Legislative district of the Philippines

Lanao del Norte's at-large congressional district is an obsolete congressional district that encompassed the entire territory of Lanao del Norte in the Philippines. It was represented in the House of Representatives from 1961 to 1972 and in the Batasang Pambansa from 1984 to 1986. The province of Lanao del Norte was created as a result of the division of Lanao in 1959 and elected its first representative provincewide at-large during the 1961 Philippine House of Representatives elections. Laurentino Lluch Badelles who served as representative of Lanao's at-large congressional district during the partition was elected as this district's first representative.

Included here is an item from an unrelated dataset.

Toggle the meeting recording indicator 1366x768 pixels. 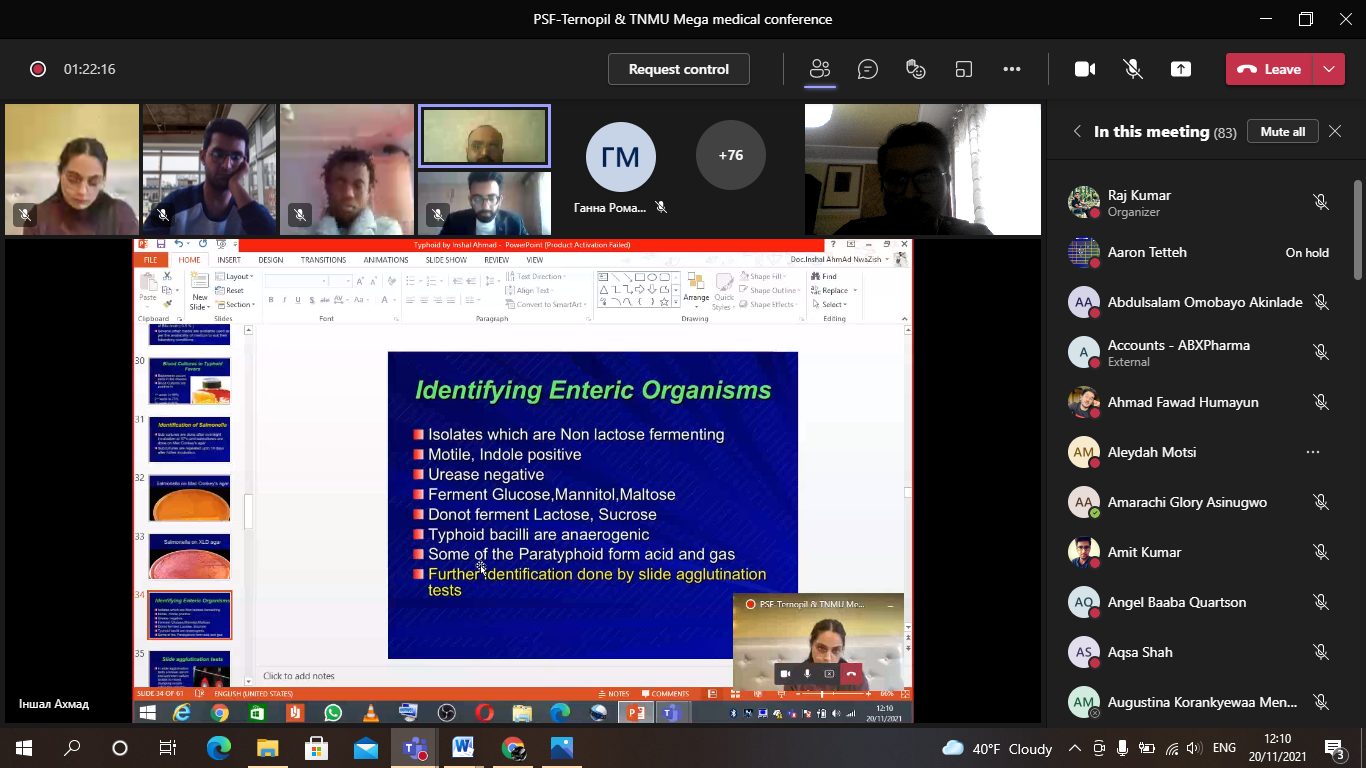(38, 69)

The district remained a single-member district until the dissolution of the lower house in 1972. It was later absorbed by the multi-member Region XII's at-large district for the national parliament in 1978. In 1984, provincial and city representations were restored and Lanao del Norte returned one member for the regular parliament with a separate representation created for its highly urbanized city of Iligan. The district was abolished following the 1987 reapportionment that established two districts in the province under a new constitution.

==Representation history==

#: Image; Member; Term of office; Congress; Party; Electoral history
Start: End
Lanao del Norte's at-large district for the House of Representatives of the Philippines
District created May 22, 1959.
1: Laurentino Ll. Badelles; December 30, 1961; December 30, 1965; 5th; Nacionalista; Redistricted from Lanao's at-large district and re-elected in 1961.
2: Mohammad Ali B. Dimaporo; December 30, 1965; September 23, 1972; 6th; Liberal; Elected in 1965.
7th; Nacionalista; Re-elected in 1969. Removed from office after imposition of martial law.
District dissolved into the eight-seat Region XII's at-large district for the Interim Batasang Pambansa.
#: Image; Member; Term of office; Batasang Pambansa; Party; Electoral history
Start: End
Lanao del Norte's at-large district for the Regular Batasang Pambansa
District re-created February 1, 1984.
3: Abdullah D. Dimaporo; July 23, 1984; March 25, 1986; 2nd; KBL; Elected in 1984.
District dissolved into Lanao del Norte's 1st and 2nd districts.